# Nonconservative forces/ and conservation energy problem

1. Oct 2, 2007

### logglypop

An 80kg sky diver jump out of a balloon at an altitude of 1000m and opens the parachute at an altitude of 200m.a) assuming that the total retarding force on the diver is constant at 50N with the parachute closed and constant at 3600 with the parachute open, what is the speed of the diver when he lands on the ground?b) do you think the sky diver will get hurt? c) at what height should the parachute be opened so that the final speed of the sky diver when he hits the ground is 5m/s

plz help me out
sincerly

2. Oct 2, 2007

### Kurdt

Staff Emeritus
Welcome to PF. Unfortunately the guidelines of the forums do not allow us to give solutions when you have shown no attempt at the question yourself. The guidelines are here: https://www.physicsforums.com/showthread.php?t=5374

What equations do you think you need to solve this problem?

3. Oct 2, 2007

### logglypop

1/2mv^2 and mgh
i try problem 2 time,
my answer is different from book but they doesn't show me how to there

4. Oct 2, 2007

### Kurdt

Staff Emeritus
5. Oct 2, 2007

### logglypop

yes i seen those equation this is wat i do for a). i use velocity and displacement to find the Velocity as he hit the ground
v^2=V^2+2aX
v^2=0+2(9.8)(1000-200)
i got V= 125

did i do anything wrong?

6. Oct 2, 2007

### Kurdt

Staff Emeritus
For part a you are going to have to do it in two stages.
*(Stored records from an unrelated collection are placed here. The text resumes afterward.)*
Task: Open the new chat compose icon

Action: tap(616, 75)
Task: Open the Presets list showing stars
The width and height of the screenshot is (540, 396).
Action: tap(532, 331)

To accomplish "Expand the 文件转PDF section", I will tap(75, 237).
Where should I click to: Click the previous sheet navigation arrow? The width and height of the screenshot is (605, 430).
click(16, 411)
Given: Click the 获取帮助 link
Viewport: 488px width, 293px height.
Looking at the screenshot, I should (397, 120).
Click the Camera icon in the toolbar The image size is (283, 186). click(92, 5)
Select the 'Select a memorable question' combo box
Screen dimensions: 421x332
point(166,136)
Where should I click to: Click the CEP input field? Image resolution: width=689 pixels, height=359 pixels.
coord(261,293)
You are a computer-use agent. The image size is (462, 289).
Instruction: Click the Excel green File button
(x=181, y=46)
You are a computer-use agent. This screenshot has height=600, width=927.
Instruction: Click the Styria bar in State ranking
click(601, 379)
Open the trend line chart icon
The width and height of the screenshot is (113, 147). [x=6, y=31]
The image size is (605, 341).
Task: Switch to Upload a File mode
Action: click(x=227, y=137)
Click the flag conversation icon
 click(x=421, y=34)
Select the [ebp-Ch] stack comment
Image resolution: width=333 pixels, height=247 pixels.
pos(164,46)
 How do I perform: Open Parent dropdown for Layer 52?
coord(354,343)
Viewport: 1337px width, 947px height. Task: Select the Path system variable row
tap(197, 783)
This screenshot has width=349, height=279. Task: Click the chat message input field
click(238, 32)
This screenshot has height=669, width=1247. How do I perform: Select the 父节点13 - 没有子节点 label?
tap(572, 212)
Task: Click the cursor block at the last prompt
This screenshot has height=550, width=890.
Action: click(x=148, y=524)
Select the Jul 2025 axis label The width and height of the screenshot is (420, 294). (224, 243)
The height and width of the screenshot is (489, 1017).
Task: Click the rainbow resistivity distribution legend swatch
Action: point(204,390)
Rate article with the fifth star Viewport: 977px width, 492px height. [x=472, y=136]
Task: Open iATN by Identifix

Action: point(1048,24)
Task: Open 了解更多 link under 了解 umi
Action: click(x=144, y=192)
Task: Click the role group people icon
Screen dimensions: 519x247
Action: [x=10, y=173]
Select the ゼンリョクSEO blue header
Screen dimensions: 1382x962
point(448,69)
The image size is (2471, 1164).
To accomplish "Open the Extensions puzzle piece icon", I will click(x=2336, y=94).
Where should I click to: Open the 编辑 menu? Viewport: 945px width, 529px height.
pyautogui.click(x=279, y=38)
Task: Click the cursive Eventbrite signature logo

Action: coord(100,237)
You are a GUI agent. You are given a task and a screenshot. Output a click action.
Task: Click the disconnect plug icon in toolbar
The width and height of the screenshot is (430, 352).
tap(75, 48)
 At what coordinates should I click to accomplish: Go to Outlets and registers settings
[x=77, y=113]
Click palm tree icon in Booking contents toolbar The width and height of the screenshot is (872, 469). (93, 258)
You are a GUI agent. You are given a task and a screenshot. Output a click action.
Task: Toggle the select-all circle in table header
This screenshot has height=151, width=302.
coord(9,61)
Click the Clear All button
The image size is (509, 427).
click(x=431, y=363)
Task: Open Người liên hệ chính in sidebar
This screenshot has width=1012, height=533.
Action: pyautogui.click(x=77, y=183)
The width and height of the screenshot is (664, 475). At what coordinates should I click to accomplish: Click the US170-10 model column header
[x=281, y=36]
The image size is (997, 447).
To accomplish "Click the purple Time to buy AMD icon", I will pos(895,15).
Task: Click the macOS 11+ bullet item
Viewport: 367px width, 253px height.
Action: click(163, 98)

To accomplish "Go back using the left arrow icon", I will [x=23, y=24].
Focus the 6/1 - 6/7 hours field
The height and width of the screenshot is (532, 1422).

The first stage is where the parachutist has not opened his parachute and the second is when he has opened his parachute. Remember that he hasa constant retarding force in both cases which means he will not accelerate at the full 9.81 ms-2 due to gravity.

7. Oct 2, 2007

### logglypop

F=ma
a=50/80=.625m/s^2
v^2=V^2+2aX v^2=0+2(.625)800=31.6m/s this is the final velocity of his 1st part where he open the parachute. correct me if i wrong

8. Oct 2, 2007

### Kurdt

Staff Emeritus
The acceleration he experiences will be 9.81 - 0.625 ms-2 ok?

9. Oct 2, 2007

### logglypop

The acceleration he experiences will be 9.81 - 0.625 ms-2 ok?
why is that?

i did like u say
v^2=V^2+2aX v^2=0+2(9.81-.625)800
v=121.2m/s

10. Oct 2, 2007

### Kurdt

Staff Emeritus
Now the second part is when he opens the parachute. Work out what the resultant acceleration will be then. The reason the acceleration is not simply that due to gravity is the fact that he is experiencing a retarding force. That is a force that slows him down, and thus the effective acceleration is slightly less.

11. Oct 2, 2007

### logglypop

v^2=V^2+2aX v^2 a=3600/80= 45 9.8-45= -35.2m/s^2
v^2=121+2(35.3)200
v=119m/s

according to the book answer they have 24.5m/s
what did i do wrong?

12. Oct 2, 2007

### Kurdt

Staff Emeritus
You've used a positive value for the acceleration when it should be negative because the diver is slowing down now.

13. Oct 2, 2007

### logglypop

if i use negative for acceleration then i got the square root of negative number for velocity

14. Oct 2, 2007

### Kurdt

Staff Emeritus
No you don't because (121.2)2 is bigger than 400 x (-35.2).

15. Oct 2, 2007

### logglypop

im sorry i forgot to square the initial velocity. I feel bad now

16. Oct 2, 2007

### Kurdt

Staff Emeritus
Its fine I've done it myself.

17. Oct 2, 2007

### logglypop

c) v^2=V^2+2aX
5^2=v^2+2(-35.2)x

i need to find initial Velocity to calculate x, im stuck again
give me hint plz

18. Oct 2, 2007

### Kurdt

Staff Emeritus
Well you know the initial velocity will be given by $v^2 = u^2+2(9.185)x_1$

You also know $x_1 = 1000 - h$ and $x_2 = h-0$ and thus you can substitute into the equation you have given to get an equation of only one variable which you can solve.